Speaking of paper money, perhaps what is also contributing to the relative calm in the nation's capital is the bill signed into law yesterday by the President. Although he denies that closing down all the federally insured banks for one week in July contributed to our latest economic crisis, and also denies any pressure from the angry mobs jeering at the guard towers on the White House compound, the President called the Dollar Standard Act a, quote[reading from a White House press release], "major step in the recovery of our nation." As of this morning, any and all goods and services offered for sale within U.S. borders, must be transacted in U.S. money.

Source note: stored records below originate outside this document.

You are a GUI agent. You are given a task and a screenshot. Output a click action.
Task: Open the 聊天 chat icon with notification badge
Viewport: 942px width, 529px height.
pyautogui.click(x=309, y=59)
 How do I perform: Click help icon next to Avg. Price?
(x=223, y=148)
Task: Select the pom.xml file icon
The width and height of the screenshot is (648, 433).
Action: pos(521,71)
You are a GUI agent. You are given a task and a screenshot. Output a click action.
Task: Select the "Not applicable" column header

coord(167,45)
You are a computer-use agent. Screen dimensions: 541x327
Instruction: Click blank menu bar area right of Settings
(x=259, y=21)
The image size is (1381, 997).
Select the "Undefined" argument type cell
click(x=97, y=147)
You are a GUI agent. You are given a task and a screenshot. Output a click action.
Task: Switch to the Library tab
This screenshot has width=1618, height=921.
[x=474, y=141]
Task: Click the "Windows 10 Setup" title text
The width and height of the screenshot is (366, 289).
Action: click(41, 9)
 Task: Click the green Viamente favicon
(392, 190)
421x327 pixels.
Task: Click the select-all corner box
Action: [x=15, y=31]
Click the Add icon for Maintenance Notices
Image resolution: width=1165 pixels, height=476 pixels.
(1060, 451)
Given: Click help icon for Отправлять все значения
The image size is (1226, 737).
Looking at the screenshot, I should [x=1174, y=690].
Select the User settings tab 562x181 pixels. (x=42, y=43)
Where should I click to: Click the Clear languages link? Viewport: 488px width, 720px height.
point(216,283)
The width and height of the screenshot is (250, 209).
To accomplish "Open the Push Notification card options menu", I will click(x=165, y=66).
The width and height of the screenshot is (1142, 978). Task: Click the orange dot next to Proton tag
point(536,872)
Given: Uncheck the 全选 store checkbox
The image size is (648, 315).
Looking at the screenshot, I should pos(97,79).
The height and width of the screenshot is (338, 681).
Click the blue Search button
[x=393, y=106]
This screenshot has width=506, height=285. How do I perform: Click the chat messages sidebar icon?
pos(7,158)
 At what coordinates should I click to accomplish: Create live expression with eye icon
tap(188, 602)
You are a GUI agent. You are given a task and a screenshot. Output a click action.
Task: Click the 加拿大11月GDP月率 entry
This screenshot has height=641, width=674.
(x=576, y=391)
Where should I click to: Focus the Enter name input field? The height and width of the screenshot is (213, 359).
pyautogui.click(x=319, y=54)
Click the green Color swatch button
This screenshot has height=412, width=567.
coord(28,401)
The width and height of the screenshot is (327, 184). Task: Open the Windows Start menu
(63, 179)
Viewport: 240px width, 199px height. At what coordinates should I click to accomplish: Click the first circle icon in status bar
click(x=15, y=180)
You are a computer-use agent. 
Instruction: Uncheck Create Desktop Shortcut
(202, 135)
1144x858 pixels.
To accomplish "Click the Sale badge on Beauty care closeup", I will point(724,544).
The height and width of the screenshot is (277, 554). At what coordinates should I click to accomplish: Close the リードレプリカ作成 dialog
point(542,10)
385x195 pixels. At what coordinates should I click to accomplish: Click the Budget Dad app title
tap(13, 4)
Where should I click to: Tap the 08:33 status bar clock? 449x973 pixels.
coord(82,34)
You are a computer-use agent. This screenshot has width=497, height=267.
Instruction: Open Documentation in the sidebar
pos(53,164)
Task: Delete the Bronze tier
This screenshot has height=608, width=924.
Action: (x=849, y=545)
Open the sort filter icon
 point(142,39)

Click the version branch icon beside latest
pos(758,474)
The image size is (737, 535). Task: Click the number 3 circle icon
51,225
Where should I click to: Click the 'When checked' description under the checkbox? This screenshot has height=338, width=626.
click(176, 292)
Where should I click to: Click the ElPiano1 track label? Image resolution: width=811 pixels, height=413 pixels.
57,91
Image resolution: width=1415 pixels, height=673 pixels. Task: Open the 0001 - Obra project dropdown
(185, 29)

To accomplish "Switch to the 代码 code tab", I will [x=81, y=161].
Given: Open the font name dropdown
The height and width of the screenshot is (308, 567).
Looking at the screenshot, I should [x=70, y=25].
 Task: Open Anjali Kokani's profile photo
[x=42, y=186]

It is a now a federal offense to refuse United States money. Any business that illegally transacts in foreign currency, coin, or credit, so says the legislation, will be subject to immediate closure. Business owners or managers, or even individuals, convicted of transacting with, or allowing the transaction of, foreign money face prison terms of one to ten years, and possible fines as well. Even so, more than 200 Congressmen and Congresswomen voted against this bill, blaming seemingly every group, institution, and country in the world. As deliberations on this bill heated up at the beginning of August, thousands of dislocated people stopped huddling around the antenna decorated outdoor TVs all over the city, and they converged on Capitol Hill. As for the fence that sprang up all around here soon after, we attempted today to reach congressional and administration officials when the fence would come down, but we received no response. Even though today represents a glimmer of hope that our country is on the mend, the political repercussions are mounting. Already, by UPI's count, 312 of the 435 congressmen and congresswomen have officially declared that they would not seek reelection. Ninety percent of those voting against the Dollar Standard Act in the House of Representatives and the Senate have dropped out of their election races. Whether we are seeing a reestablishment of leadership in Washington, or an abdication is hard to tell from our vantage point.

This is Mario Verita, from Washington, DC, reporting for United Press International.